WRITTEN EXERCISE: Copy the following material word for word, starting at the line that contains "How do I perform: Toggle" and ending with the line that contains "the Quay lại".

##############################

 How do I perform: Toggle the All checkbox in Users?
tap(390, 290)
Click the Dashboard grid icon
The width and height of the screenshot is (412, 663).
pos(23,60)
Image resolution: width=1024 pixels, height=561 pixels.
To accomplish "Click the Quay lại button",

##############################

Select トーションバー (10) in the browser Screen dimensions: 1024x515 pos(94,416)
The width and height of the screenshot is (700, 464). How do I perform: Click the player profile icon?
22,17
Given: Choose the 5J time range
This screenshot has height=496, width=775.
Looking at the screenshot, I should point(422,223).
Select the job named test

##############################

SOLUTION TO THIS PROBLEM:
 How do I perform: Toggle the All checkbox in Users?
tap(390, 290)
Click the Dashboard grid icon
The width and height of the screenshot is (412, 663).
pos(23,60)
Image resolution: width=1024 pixels, height=561 pixels.
To accomplish "Click the Quay lại button",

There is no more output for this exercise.